## RECORDS PROVIDED
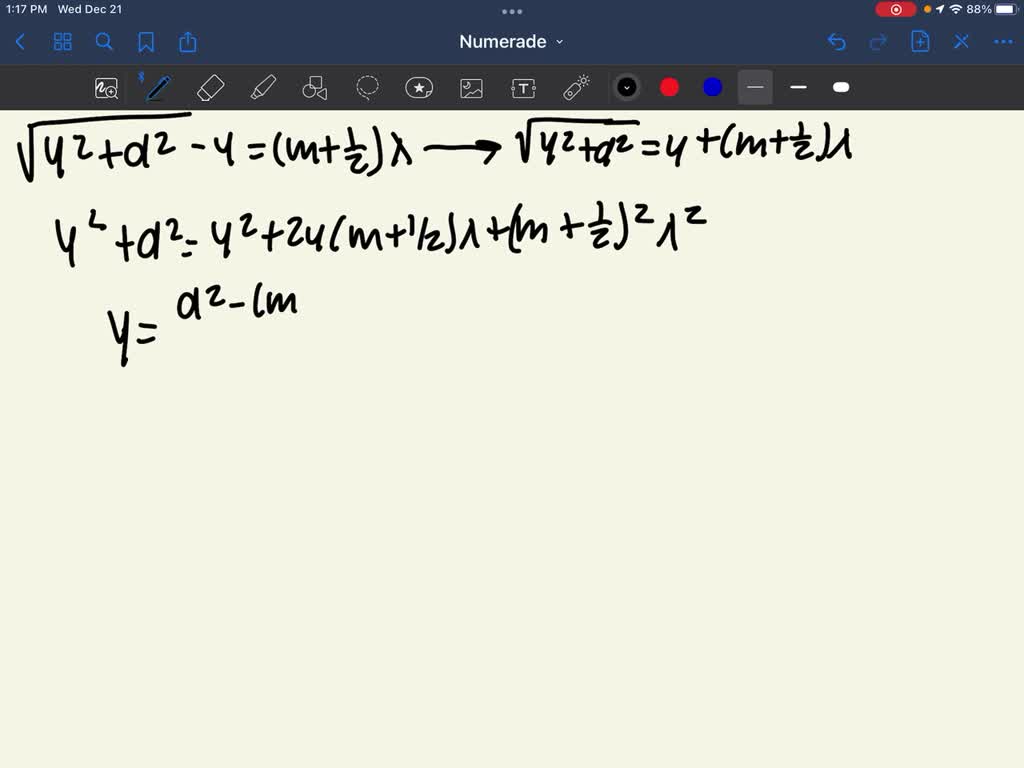Viewport: 1024px width, 768px height.
Task: Insert an image with the photo tool
Action: point(471,87)
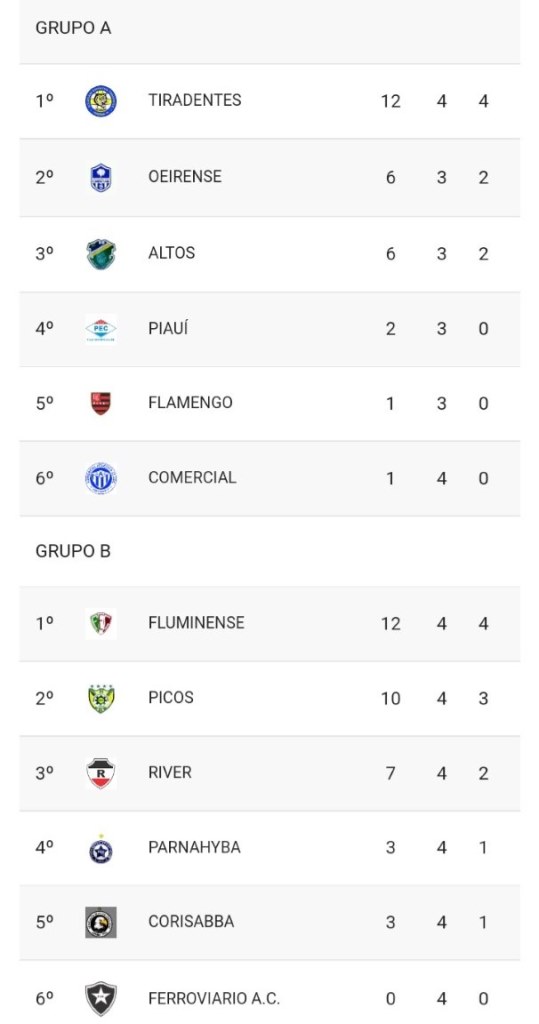Click the River team crest
Image resolution: width=539 pixels, height=1024 pixels.
pos(101,773)
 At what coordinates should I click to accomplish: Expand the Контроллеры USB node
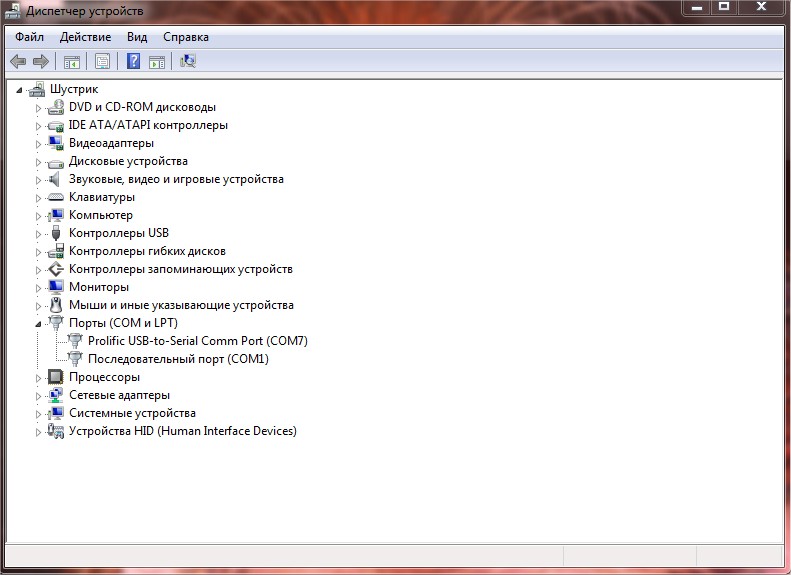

## TASK BRIEF
Can you pull out every line of text from the entries above, word for word, and leave the pictures out?

## RESULT BELOW
Viewport: 1024px width, 768px height.
Task: Insert an image with the photo tool
Action: point(471,87)
Click the River team crest
Image resolution: width=539 pixels, height=1024 pixels.
pos(101,773)
 At what coordinates should I click to accomplish: Expand the Контроллеры USB node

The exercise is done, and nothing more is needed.